Nuevas miras
Roma, 227 a. C.
La tienda de Tito Maccio iba bien. No es que se estuviera enriqueciendo, pero había conseguido saldar cada mes con unos ingresos que cubrían holgadamente sus gastos y le dejaban un remanente suficiente para alquilar una habitación, comer a su gusto y permitirse algunos caprichos: alguna ánfora de buen vino, una cena en alguna taberna de cierto nivel o, por qué no, una visita a alguna casa de dudosa reputación en busca de placeres prohibidos. No era una vida boyante, pero también se veía compensada por una mayor tranquilidad. Si bien era cierto que tenía que atender a los proveedores, regatear con ellos y luego estar con cada cliente, escuchar sus peticiones e intentar dar el mejor servicio posible, siempre era más descansado que todo el conjunto de actividades de las que se tenía que ocupar en el teatro de Rufo. Alguna vez había echado de menos algo de la incertidumbre y desenfado del ambiente teatral, pero no lo suficiente como para lamentar su decisión de abandonar aquel mundo. De hecho en todo aquel año ni tan siquiera había asistido a alguna de las obras que, sin su colaboración ya, se habían puesto en escena en Roma.

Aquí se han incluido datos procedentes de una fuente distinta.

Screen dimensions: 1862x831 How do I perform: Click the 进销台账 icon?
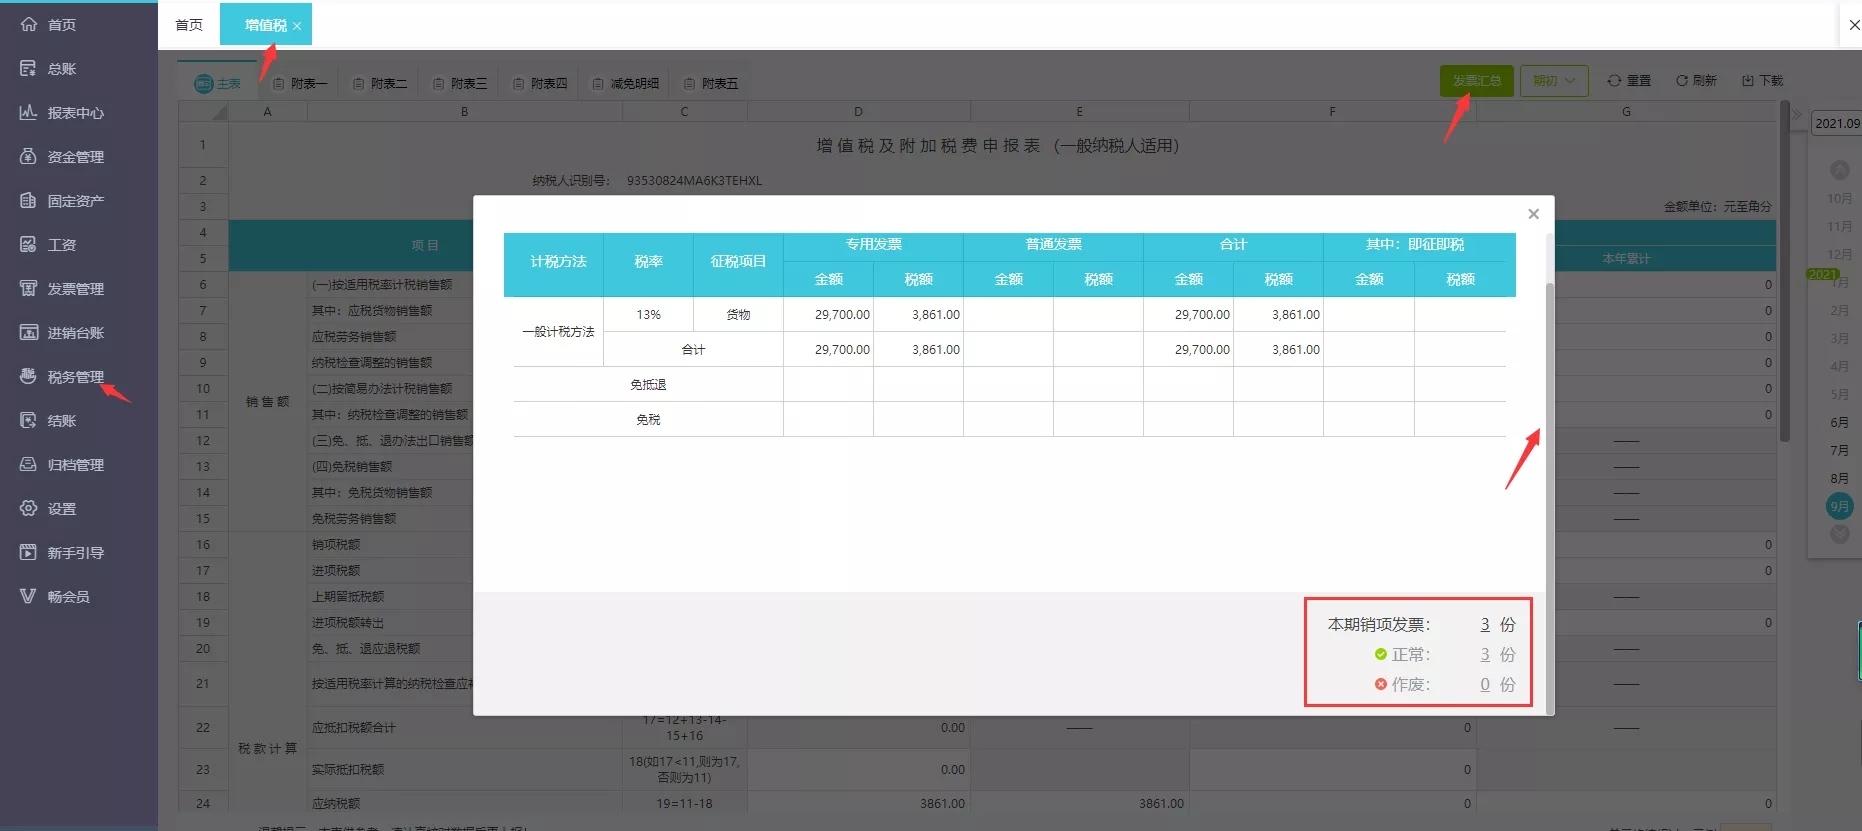tap(28, 333)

No, Tito Maccio tenía otras cosas en mente: la expansión del negocio. Y ésta se encontraba en las nuevas telas venidas de Oriente, especialmente la seda. Andando por el foro encontró un corrillo donde reconoció a varios mercaderes de telas competidores suyos, pero con los que mantenía una relación de deportiva cordialidad. El agrupamiento de comercios había empujado a los clientes a acudir a aquel barrio de la ciudad, próximo al río, donde se habían instalado, de forma que lo que podría haber sido una negativa competencia se había transformado en una interesante colectividad de intereses mutuos. Un hombre en el centro del corro de comerciantes parecía haber encandilado a aquellos hombres.
—Creedme —decía Blasso, que era como se hacía llamar aquel hombre de mediana edad, túnica de lana blanca, limpia, bien peinado y con sandalias nuevas, claramente un hombre que cuidaba su imagen—. Es en estas inversiones en donde está el futuro de vuestro negocio. Perdéis gran cantidad de dinero al adquirir vuestros productos en la propia Roma, pagando el sobreprecio en cada mercancía de su traslado desde Fenicia o Siria; imaginad cuánto podríais ahorrar si entre varios fletaseis un barco que os trajera directamente las mercancías desde Tiro o Biblos o Alejandría. Al principio supondría una inversión, pero en un par de viajes podríais vender al mismo precio que ahora pero triplicando el beneficio en cada venta. ¡Pensadlo, amigos!
Los comerciantes escucharon con interés, pero al final el grupo se deshizo sin que se concretara nada. Quedaron sólo dos mercaderes hablando con aquel hombre a los que se les unió Tito. Uno de los comerciantes planteaba sus dudas.
—¿Y los piratas? El mar está infestado de ellos. ¿Cómo sabemos que todo nuestro dinero no acabará en un naufragio o en manos de los piratas?
—El mar es ya seguro —empezó a explicarse aquel hombre que había captado la atención de los mercaderes. Tenía un acento griego, aunque usara nombre latino—. Desde que nuestra gloriosa flota asestó un golpe mortal a los piratas de Iliria, éstos se guardan mucho de atacar nuestros barcos. Además, es frecuente que los mercantes vayan en grupo escoltados por trirremes o quatrirremes romanas.
Los dos mercaderes y Tito Maccio invitaron a Blasso a tomar vino y comer en una taberna junto al foro. Querían saber más. Especialmente Tito.